Nothing but the lines from the one containing "Image resolution: width=931" through the end of the data below may appear in the response, each one exact.

[Records drawn from a dataset]

§ §

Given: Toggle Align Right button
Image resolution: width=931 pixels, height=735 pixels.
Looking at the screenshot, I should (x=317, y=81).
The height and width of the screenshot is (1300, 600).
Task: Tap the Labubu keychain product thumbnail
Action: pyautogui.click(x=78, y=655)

§ §

**Solution to this exercise**
Image resolution: width=931 pixels, height=735 pixels.
Looking at the screenshot, I should (x=317, y=81).
The height and width of the screenshot is (1300, 600).
Task: Tap the Labubu keychain product thumbnail
Action: pyautogui.click(x=78, y=655)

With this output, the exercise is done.